Der heutige Tag des Kusses wurde heute Morgen bei Radio Hamburg zum Anlass genommen, eine Telefonumfrage zu starten. Die Frage war, ob man Negerkuss sagen darf oder z.B. Schaumkuss. Es ging also eher zweitrangig um den Tag des Kusses als um die Frage, ob man das Wort Neger überhaupt noch in den Mund nehmen darf.
In meiner Kindheit sagten wir Negerkuss und sprachen auch über Neger. Ich bin mit dem Wort gross geworden und habe es niemals als Schimpfwort empfunden und auch nicht als solches gebraucht. Damals waren eben noch nicht so viele dunkelpigmentierte Mitmenschen unter uns, dass man sie hätte beschimpfen können oder müsssen.

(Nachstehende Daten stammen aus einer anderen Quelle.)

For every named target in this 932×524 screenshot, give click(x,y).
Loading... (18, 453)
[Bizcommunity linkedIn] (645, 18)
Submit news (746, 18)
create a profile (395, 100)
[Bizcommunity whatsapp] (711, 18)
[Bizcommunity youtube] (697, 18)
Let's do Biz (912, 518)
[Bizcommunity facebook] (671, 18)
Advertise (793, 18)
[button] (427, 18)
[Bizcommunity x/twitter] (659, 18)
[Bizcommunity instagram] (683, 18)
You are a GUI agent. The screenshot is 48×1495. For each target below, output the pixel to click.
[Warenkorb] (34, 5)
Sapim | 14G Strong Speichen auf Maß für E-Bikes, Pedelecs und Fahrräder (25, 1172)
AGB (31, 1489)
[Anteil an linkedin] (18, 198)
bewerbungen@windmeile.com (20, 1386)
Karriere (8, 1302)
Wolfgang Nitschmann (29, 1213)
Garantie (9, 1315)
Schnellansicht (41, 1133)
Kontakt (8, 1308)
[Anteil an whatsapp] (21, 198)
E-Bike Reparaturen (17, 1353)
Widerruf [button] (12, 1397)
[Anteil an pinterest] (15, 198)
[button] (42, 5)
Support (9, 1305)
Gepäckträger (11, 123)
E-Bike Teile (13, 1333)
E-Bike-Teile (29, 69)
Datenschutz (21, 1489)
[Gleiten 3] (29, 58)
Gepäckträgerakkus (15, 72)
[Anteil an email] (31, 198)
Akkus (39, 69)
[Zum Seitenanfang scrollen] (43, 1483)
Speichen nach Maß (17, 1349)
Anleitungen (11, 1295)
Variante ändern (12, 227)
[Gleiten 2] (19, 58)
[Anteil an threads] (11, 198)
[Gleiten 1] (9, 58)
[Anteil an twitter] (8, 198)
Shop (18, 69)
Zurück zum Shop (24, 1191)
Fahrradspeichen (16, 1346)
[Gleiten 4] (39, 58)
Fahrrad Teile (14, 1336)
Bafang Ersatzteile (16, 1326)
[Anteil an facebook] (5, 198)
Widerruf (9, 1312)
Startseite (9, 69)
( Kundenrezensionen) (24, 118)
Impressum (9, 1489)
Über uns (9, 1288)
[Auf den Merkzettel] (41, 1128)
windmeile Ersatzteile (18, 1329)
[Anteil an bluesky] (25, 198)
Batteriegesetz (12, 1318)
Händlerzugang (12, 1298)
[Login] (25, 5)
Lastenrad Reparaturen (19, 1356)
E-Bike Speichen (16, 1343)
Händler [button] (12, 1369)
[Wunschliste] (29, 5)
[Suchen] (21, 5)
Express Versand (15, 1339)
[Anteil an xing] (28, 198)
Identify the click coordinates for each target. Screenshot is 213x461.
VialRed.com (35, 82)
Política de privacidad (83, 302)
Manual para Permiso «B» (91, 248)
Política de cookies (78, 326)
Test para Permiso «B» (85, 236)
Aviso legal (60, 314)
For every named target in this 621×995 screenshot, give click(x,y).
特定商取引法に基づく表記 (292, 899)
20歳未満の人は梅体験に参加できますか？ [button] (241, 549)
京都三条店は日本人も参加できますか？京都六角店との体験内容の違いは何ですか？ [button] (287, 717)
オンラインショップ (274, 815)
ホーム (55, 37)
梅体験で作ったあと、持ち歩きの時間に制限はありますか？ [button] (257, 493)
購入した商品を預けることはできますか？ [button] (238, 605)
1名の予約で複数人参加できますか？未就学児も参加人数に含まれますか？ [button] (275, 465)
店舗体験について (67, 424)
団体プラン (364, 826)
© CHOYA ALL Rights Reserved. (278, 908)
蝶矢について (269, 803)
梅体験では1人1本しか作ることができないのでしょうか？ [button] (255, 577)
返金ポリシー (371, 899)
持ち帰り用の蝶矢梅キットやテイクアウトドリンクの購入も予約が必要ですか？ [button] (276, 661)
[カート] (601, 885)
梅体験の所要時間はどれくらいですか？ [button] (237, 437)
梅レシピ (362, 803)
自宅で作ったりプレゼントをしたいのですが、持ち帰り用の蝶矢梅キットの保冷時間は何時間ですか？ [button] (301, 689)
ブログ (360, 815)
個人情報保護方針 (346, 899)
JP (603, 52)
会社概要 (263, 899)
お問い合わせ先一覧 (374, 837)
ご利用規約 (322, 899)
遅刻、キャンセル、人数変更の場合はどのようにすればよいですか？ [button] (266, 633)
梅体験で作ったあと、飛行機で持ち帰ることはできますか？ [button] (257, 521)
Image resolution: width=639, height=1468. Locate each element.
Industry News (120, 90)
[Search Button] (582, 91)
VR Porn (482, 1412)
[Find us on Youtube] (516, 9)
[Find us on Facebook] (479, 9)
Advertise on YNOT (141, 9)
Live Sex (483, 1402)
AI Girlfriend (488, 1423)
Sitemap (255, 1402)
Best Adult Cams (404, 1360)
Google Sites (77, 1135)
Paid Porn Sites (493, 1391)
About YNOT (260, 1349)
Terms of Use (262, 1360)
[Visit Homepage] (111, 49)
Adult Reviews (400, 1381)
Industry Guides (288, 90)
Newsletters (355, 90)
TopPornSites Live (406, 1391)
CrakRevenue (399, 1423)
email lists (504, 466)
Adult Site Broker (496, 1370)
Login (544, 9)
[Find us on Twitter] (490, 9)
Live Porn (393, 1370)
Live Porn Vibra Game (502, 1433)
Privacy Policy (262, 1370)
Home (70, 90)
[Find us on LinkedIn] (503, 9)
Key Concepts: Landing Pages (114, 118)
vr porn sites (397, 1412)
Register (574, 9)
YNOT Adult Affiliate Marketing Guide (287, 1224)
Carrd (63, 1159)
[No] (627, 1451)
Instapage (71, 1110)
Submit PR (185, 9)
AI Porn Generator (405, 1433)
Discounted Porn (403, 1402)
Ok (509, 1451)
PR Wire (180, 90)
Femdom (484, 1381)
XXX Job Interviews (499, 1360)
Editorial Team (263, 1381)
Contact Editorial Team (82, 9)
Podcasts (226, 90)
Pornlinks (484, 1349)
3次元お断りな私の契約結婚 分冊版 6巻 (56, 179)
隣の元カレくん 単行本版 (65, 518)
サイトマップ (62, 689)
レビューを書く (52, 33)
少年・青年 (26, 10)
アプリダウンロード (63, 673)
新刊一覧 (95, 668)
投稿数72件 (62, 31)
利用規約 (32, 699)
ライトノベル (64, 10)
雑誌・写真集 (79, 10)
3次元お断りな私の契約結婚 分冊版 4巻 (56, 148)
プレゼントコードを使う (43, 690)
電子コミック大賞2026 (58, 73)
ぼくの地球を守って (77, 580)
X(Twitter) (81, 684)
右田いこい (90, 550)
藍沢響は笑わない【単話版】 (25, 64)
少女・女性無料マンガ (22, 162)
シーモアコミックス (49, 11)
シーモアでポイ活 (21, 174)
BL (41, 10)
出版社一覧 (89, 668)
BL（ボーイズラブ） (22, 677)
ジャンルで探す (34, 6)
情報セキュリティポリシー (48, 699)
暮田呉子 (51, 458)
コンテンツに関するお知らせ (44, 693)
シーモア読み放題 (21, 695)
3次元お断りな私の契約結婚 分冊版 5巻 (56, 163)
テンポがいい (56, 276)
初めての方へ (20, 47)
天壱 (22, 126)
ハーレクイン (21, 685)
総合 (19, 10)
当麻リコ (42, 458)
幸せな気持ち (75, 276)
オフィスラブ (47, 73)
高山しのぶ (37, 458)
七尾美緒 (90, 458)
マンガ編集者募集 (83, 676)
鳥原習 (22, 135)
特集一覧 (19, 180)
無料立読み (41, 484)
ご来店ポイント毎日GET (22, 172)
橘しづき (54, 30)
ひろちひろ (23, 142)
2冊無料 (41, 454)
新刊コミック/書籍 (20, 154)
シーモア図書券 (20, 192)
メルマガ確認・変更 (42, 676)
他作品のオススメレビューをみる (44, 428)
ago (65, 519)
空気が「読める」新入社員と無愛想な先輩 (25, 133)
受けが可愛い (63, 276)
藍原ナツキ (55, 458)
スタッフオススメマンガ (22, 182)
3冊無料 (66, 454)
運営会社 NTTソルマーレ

Neger ist ja heute politisch unkorrekt. Ich hatte vor ein paar Jahren mal davon gehör, dass der Roman „Zehn kleine Negerlein“ von Agatha Christie eigens umbenannt werden sollte. Ob das geschehen ist, entzieht sich meiner Kenntnis. Negerküse, die beliebte süsse Leckerei, findet man im Regal des Supermartkes auch nicht mehr. Allerlei gekünstelte Umschreibungen sind stattdessen auf dem Markt.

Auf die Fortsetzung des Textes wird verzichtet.